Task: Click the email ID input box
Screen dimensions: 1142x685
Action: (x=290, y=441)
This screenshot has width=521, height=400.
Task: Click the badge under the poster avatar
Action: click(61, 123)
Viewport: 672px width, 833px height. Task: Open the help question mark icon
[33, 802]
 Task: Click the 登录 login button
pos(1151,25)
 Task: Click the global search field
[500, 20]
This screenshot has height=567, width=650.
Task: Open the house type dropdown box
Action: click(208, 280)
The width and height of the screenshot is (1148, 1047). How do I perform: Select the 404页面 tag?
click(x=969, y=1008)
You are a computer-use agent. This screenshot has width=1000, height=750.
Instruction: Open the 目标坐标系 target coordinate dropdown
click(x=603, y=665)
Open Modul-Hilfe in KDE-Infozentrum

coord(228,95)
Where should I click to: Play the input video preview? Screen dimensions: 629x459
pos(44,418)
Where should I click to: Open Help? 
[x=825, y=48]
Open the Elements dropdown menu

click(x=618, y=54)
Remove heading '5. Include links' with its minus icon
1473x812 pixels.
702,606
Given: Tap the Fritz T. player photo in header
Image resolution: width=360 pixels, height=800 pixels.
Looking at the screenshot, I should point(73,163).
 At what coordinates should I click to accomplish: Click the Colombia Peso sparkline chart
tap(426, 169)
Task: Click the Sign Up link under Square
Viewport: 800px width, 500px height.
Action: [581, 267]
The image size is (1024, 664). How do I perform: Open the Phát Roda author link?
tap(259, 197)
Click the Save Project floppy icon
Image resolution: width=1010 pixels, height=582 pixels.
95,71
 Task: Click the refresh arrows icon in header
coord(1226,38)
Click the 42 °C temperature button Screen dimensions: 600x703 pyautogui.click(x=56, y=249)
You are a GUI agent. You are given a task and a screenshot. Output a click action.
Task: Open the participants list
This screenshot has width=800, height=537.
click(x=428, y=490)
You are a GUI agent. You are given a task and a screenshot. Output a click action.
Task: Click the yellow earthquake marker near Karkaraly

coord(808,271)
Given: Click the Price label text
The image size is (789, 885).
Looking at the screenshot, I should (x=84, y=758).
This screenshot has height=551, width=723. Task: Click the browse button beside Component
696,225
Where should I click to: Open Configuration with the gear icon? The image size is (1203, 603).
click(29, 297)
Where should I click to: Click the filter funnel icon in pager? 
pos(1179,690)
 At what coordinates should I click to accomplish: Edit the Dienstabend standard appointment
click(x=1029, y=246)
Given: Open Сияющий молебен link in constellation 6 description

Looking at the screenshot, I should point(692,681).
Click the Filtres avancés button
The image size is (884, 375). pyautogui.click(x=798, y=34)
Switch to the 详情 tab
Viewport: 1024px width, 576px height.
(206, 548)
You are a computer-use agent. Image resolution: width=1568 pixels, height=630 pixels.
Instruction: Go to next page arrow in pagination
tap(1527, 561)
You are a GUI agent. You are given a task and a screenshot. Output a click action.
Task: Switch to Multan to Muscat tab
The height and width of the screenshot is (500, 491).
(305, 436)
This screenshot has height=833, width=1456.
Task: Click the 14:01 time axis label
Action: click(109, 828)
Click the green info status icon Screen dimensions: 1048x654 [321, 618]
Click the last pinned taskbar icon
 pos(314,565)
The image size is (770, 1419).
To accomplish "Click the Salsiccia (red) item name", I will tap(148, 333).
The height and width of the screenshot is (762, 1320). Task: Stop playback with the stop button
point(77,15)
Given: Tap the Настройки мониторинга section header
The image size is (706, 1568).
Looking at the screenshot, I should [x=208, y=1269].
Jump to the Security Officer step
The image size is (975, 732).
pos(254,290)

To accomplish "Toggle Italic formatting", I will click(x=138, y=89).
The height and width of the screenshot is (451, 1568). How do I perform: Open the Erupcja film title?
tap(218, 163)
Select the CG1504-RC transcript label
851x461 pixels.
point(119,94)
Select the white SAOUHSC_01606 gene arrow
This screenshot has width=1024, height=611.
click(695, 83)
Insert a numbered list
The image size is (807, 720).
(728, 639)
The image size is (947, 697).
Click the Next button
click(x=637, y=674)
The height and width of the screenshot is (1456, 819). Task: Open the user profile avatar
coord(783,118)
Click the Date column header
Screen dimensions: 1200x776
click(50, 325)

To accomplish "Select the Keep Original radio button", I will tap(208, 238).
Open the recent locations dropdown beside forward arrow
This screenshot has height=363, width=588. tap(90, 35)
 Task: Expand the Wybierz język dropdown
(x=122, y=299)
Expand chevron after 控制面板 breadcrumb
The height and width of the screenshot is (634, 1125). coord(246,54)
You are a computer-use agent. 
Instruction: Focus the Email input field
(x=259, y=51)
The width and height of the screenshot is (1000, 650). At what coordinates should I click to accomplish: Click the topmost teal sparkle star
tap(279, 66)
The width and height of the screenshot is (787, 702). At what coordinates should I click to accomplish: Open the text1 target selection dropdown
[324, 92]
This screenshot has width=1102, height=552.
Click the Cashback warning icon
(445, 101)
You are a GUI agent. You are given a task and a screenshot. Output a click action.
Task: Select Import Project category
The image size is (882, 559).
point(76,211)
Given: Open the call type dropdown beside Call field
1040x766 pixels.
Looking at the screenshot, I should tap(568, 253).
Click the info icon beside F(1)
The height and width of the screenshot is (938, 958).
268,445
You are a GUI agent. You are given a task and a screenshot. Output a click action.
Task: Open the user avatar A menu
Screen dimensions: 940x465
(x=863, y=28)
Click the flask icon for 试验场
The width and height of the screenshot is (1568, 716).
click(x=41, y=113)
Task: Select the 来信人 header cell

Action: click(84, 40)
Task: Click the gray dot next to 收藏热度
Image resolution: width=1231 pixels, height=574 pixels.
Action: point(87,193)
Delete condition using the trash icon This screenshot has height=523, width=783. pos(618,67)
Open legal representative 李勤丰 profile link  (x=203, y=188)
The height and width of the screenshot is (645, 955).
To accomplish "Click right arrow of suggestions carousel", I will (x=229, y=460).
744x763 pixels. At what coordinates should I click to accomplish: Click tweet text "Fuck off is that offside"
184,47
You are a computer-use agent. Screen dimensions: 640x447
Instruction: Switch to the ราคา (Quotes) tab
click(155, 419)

········

ABOUT THIS EXERCISE: A full, exact copy of the entries is the required answer.

REPLY TO THE TASK:
Task: Click the email ID input box
Screen dimensions: 1142x685
Action: (x=290, y=441)
This screenshot has width=521, height=400.
Task: Click the badge under the poster avatar
Action: click(61, 123)
Viewport: 672px width, 833px height. Task: Open the help question mark icon
[33, 802]
 Task: Click the 登录 login button
pos(1151,25)
 Task: Click the global search field
[500, 20]
This screenshot has height=567, width=650.
Task: Open the house type dropdown box
Action: click(208, 280)
The width and height of the screenshot is (1148, 1047). How do I perform: Select the 404页面 tag?
click(x=969, y=1008)
You are a computer-use agent. This screenshot has width=1000, height=750.
Instruction: Open the 目标坐标系 target coordinate dropdown
click(x=603, y=665)
Open Modul-Hilfe in KDE-Infozentrum

coord(228,95)
Where should I click to: Play the input video preview? Screen dimensions: 629x459
pos(44,418)
Where should I click to: Open Help? 
[x=825, y=48]
Open the Elements dropdown menu

click(x=618, y=54)
Remove heading '5. Include links' with its minus icon
1473x812 pixels.
702,606
Given: Tap the Fritz T. player photo in header
Image resolution: width=360 pixels, height=800 pixels.
Looking at the screenshot, I should point(73,163).
 At what coordinates should I click to accomplish: Click the Colombia Peso sparkline chart
tap(426, 169)
Task: Click the Sign Up link under Square
Viewport: 800px width, 500px height.
Action: [581, 267]
The image size is (1024, 664). How do I perform: Open the Phát Roda author link?
tap(259, 197)
Click the Save Project floppy icon
Image resolution: width=1010 pixels, height=582 pixels.
95,71
 Task: Click the refresh arrows icon in header
coord(1226,38)
Click the 42 °C temperature button Screen dimensions: 600x703 pyautogui.click(x=56, y=249)
You are a GUI agent. You are given a task and a screenshot. Output a click action.
Task: Open the participants list
This screenshot has width=800, height=537.
click(x=428, y=490)
You are a GUI agent. You are given a task and a screenshot. Output a click action.
Task: Click the yellow earthquake marker near Karkaraly

coord(808,271)
Given: Click the Price label text
The image size is (789, 885).
Looking at the screenshot, I should (x=84, y=758).
This screenshot has height=551, width=723. Task: Click the browse button beside Component
696,225
Where should I click to: Open Configuration with the gear icon? The image size is (1203, 603).
click(29, 297)
Where should I click to: Click the filter funnel icon in pager? 
pos(1179,690)
 At what coordinates should I click to accomplish: Edit the Dienstabend standard appointment
click(x=1029, y=246)
Given: Open Сияющий молебен link in constellation 6 description

Looking at the screenshot, I should point(692,681).
Click the Filtres avancés button
The image size is (884, 375). pyautogui.click(x=798, y=34)
Switch to the 详情 tab
Viewport: 1024px width, 576px height.
(206, 548)
You are a computer-use agent. Image resolution: width=1568 pixels, height=630 pixels.
Instruction: Go to next page arrow in pagination
tap(1527, 561)
You are a GUI agent. You are given a task and a screenshot. Output a click action.
Task: Switch to Multan to Muscat tab
The height and width of the screenshot is (500, 491).
(305, 436)
This screenshot has height=833, width=1456.
Task: Click the 14:01 time axis label
Action: click(109, 828)
Click the green info status icon Screen dimensions: 1048x654 [321, 618]
Click the last pinned taskbar icon
 pos(314,565)
The image size is (770, 1419).
To accomplish "Click the Salsiccia (red) item name", I will tap(148, 333).
The height and width of the screenshot is (762, 1320). Task: Stop playback with the stop button
point(77,15)
Given: Tap the Настройки мониторинга section header
The image size is (706, 1568).
Looking at the screenshot, I should [x=208, y=1269].
Jump to the Security Officer step
The image size is (975, 732).
pos(254,290)

To accomplish "Toggle Italic formatting", I will click(x=138, y=89).
The height and width of the screenshot is (451, 1568). How do I perform: Open the Erupcja film title?
tap(218, 163)
Select the CG1504-RC transcript label
851x461 pixels.
point(119,94)
Select the white SAOUHSC_01606 gene arrow
This screenshot has width=1024, height=611.
click(695, 83)
Insert a numbered list
The image size is (807, 720).
(728, 639)
The image size is (947, 697).
Click the Next button
click(x=637, y=674)
The height and width of the screenshot is (1456, 819). Task: Open the user profile avatar
coord(783,118)
Click the Date column header
Screen dimensions: 1200x776
click(50, 325)

To accomplish "Select the Keep Original radio button", I will tap(208, 238).
Open the recent locations dropdown beside forward arrow
This screenshot has height=363, width=588. tap(90, 35)
 Task: Expand the Wybierz język dropdown
(x=122, y=299)
Expand chevron after 控制面板 breadcrumb
The height and width of the screenshot is (634, 1125). coord(246,54)
You are a computer-use agent. 
Instruction: Focus the Email input field
(x=259, y=51)
The width and height of the screenshot is (1000, 650). At what coordinates should I click to accomplish: Click the topmost teal sparkle star
tap(279, 66)
The width and height of the screenshot is (787, 702). At what coordinates should I click to accomplish: Open the text1 target selection dropdown
[324, 92]
This screenshot has width=1102, height=552.
Click the Cashback warning icon
(445, 101)
You are a GUI agent. You are given a task and a screenshot. Output a click action.
Task: Select Import Project category
The image size is (882, 559).
point(76,211)
Given: Open the call type dropdown beside Call field
1040x766 pixels.
Looking at the screenshot, I should tap(568, 253).
Click the info icon beside F(1)
The height and width of the screenshot is (938, 958).
268,445
You are a GUI agent. You are given a task and a screenshot. Output a click action.
Task: Open the user avatar A menu
Screen dimensions: 940x465
(x=863, y=28)
Click the flask icon for 试验场
The width and height of the screenshot is (1568, 716).
click(x=41, y=113)
Task: Select the 来信人 header cell

Action: click(84, 40)
Task: Click the gray dot next to 收藏热度
Image resolution: width=1231 pixels, height=574 pixels.
Action: point(87,193)
Delete condition using the trash icon This screenshot has height=523, width=783. pos(618,67)
Open legal representative 李勤丰 profile link  (x=203, y=188)
The height and width of the screenshot is (645, 955).
To accomplish "Click right arrow of suggestions carousel", I will (x=229, y=460).
744x763 pixels. At what coordinates should I click to accomplish: Click tweet text "Fuck off is that offside"
184,47
You are a computer-use agent. Screen dimensions: 640x447
Instruction: Switch to the ราคา (Quotes) tab
click(155, 419)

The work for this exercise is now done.